Mientras sacaba mi pañuelo para limpiar la sangre de los labios del Archiduque, Su Alteza gritó: "¡Por el amor de Dios! ¿Qué te pasó?" Luego se dejó caer de su asiento con el rostro entre las rodillas del Archiduque. No tenía idea de que la habían golpeado y pensé que se había desmayado por la conmoción. Su Alteza Real dijo: "Sophie, Sophie, no mueras. Vive por mis hijos". Agarré al Archiduque por el cuello del abrigo para evitar que su cabeza se incline hacia adelante y le pregunte: "¿Su alteza sufre mucho?" A lo que respondió claramente: "No es nada". Su rostro estaba levemente distorsionado, y repetía seis o siete veces, cada vez perdiendo más conciencia y con una voz que se apagaba: "No es nada". Luego vino una breve pausa seguida de un estertor convulsivo en la garganta, causado por la pérdida de sangre. Esto cesó al llegar a la residencia del gobernador. Los dos cuerpos inconscientes fueron llevados al edificio donde pronto se estableció su muerte.

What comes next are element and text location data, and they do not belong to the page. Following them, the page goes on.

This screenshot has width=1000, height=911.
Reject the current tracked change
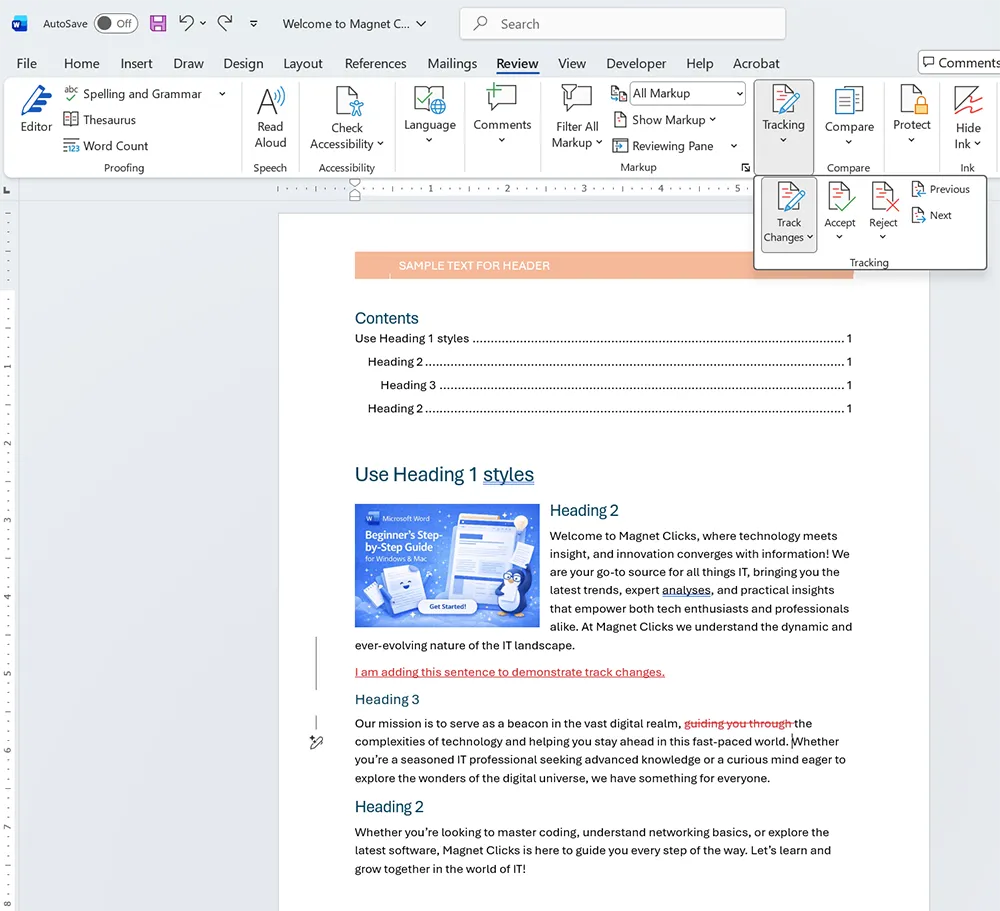883,205
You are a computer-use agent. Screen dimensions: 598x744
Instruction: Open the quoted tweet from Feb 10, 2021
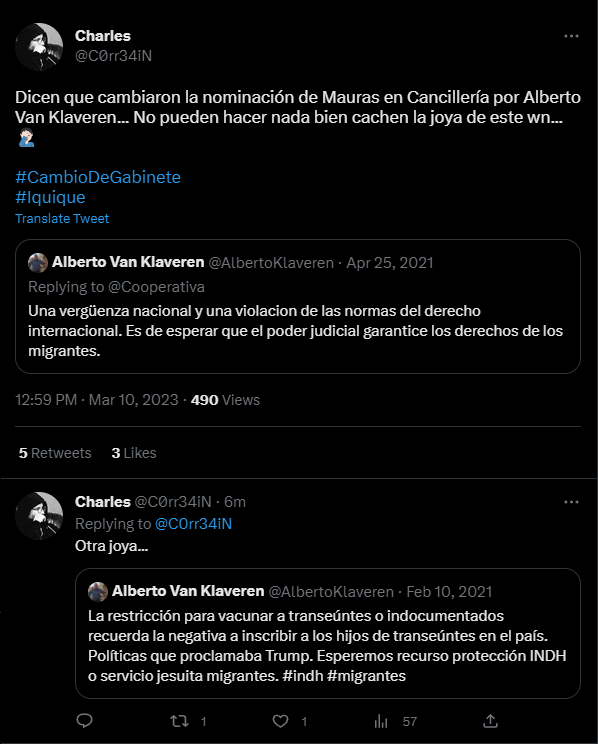[328, 633]
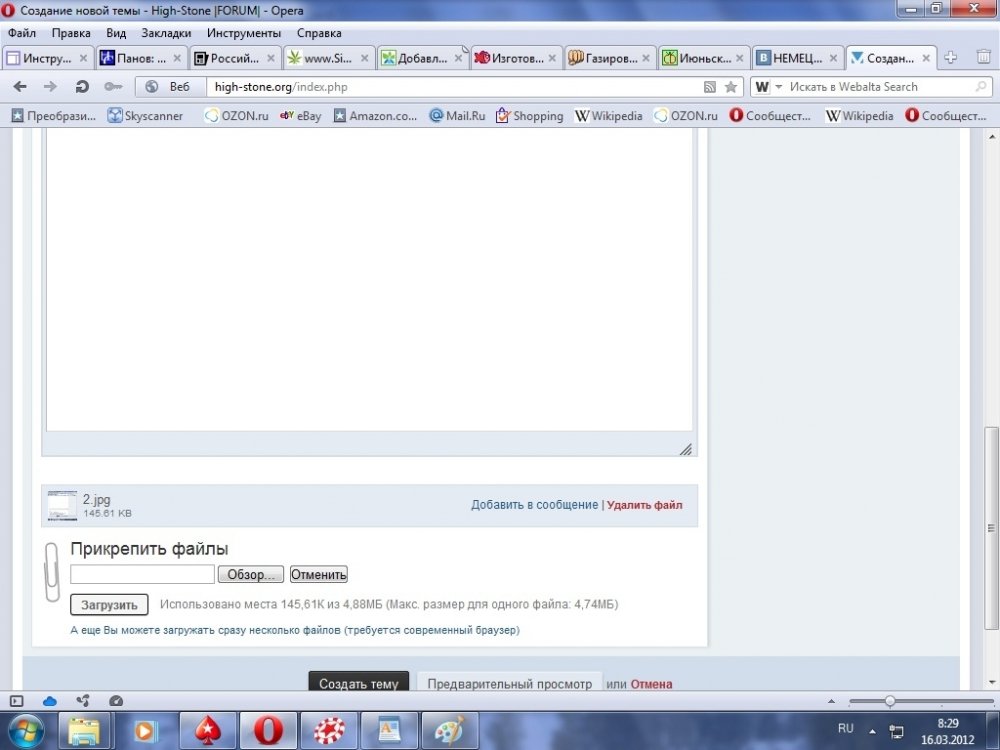
Task: Open Opera Link cloud icon in status bar
Action: [50, 701]
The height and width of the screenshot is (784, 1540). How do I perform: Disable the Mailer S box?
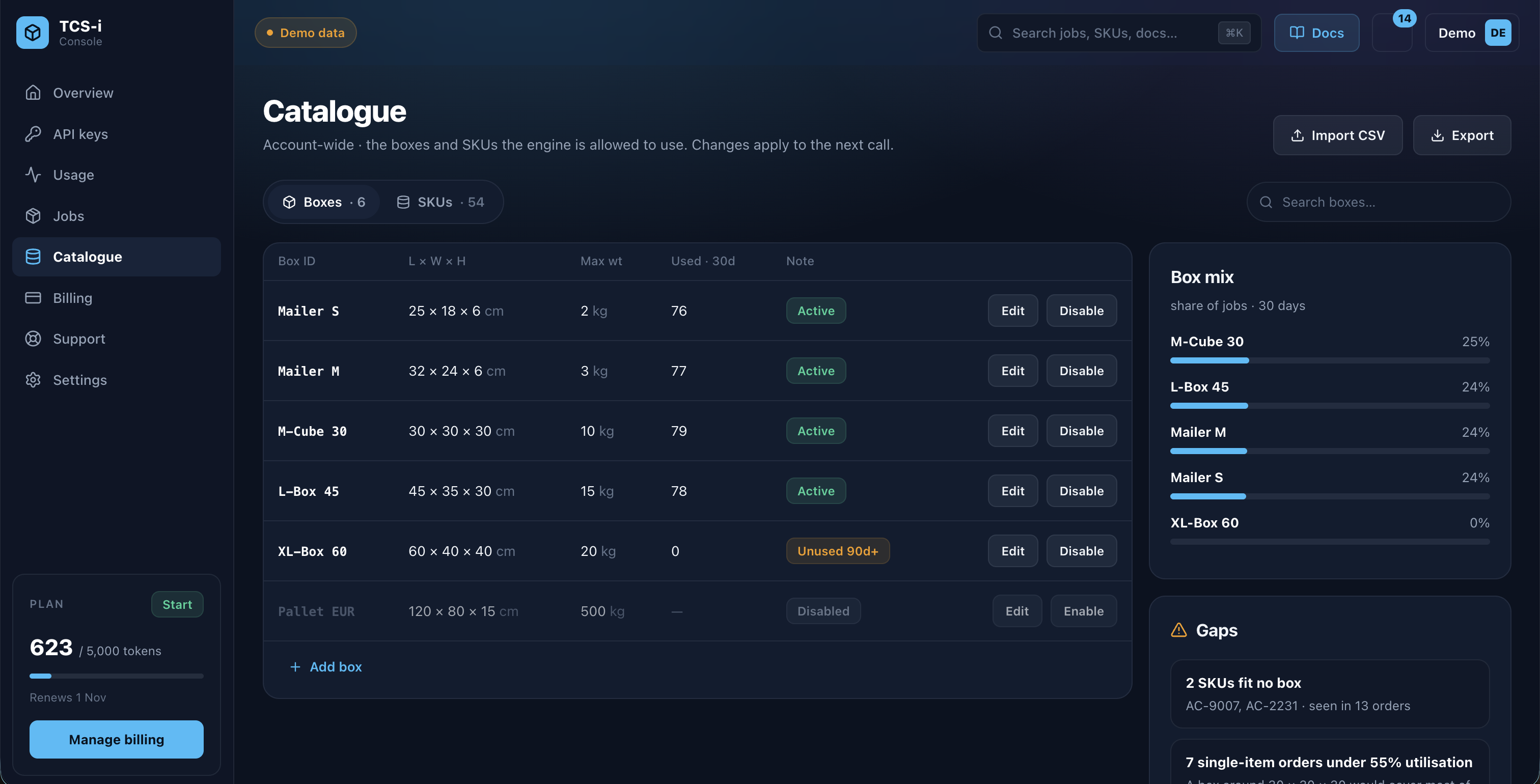click(x=1082, y=311)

El archiduque Francisco Fernando de Austria, sobrino del anciano emperador y heredero del trono, fue asesinado en las calles de Sarajevo, la capital de Bosnia, ayer por la tarde. Su esposa, la duquesa de Hohenberg, fue asesinada por el mismo asesino. Algunos informes dicen que la duquesa estaba protegiendo deliberadamente a su esposo del segundo disparo cuando la mataron. Una víctima fue golpeada en el cuerpo y la otra en la cara; los telegramas son contradictorios sobre qué herida sufrió el Archiduque y cuál su esposa.

Se realizaron dos atentados contra la vida del Archiduque durante el día. Estaba en Bosnia inspeccionando las maniobras del Cuerpo de Ejército de Austria estacionado en la provincia, y ayer se había dedicado a una procesión por la capital. Durante la mañana se arrojó una bomba al automóvil Imperial, pero sus ocupantes escaparon ilesos. Por la tarde, en otra parte de la ciudad, un estudiante serbio disparó un revólver contra el automóvil, matando tanto al Archiduque como a la Duquesa.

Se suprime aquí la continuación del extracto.